Frequently Asked Questions

  • What portion of your funding comes from state and/or federal government for helping wildlife?

None. All funding comes from donations made by concerned individuals plus an occasional small grant.

  • How many employees work at the facility?

Everyone here is an unpaid volunteer. During the course of a week between 10 and 15 volunteers help. This number varies, usually to the low side, with Gail doing a large percentage of the work. Others help with off-site supportive work, such as this web site and the newsletter.

  • What training is needed to be a volunteer?

There is no special training required to volunteer. Simple tasks are done at first, eventually learning more as experience, ability, and situations, are achieved.
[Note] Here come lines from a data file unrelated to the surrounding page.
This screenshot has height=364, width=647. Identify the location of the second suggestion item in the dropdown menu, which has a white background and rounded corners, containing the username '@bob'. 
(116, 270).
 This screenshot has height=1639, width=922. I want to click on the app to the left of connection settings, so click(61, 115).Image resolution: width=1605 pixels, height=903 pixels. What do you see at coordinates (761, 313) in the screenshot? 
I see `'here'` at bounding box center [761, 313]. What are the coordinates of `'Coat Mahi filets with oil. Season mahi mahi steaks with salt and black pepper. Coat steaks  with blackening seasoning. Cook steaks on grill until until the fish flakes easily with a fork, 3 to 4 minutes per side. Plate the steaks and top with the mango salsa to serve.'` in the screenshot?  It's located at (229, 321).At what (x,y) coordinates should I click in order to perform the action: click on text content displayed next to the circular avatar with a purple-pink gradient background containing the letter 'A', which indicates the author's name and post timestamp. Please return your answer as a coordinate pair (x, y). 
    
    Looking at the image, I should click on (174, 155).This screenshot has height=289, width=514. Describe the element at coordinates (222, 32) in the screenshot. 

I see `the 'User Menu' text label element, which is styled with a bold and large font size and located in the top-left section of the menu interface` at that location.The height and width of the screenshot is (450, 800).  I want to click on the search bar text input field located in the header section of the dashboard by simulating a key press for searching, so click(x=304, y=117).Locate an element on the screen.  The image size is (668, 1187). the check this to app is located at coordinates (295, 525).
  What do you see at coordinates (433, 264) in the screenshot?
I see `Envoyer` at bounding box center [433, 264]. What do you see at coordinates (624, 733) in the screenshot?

  • Are volunteers needed and how do I volunteer?

Yes. Call the center at (941) 778-6324 and speak with Ed or Gail. Please bring with you a completed Volunteer application.

  • I’ve seen your birds during the day. Don’t the owls usually sleep during the day?

No. Owls only rest and maintain their awareness. It would be very dangerous for them to sleep like we do. Many animals rest their body without actual sleep, such as fish, dolphins, sharks, and some birds will even hunt to feed babies 24 hours a day.

  • How close can I get to a bird of prey before it attacks or jumps at me?

Birds do not arbitrarily attack people, unless you would get very close the their babies. Birds, or other animals, require a good reason to attack anything, usually either to eat it or it’s a predator in their territory. When they are too close to a human or other animal, they just fly away.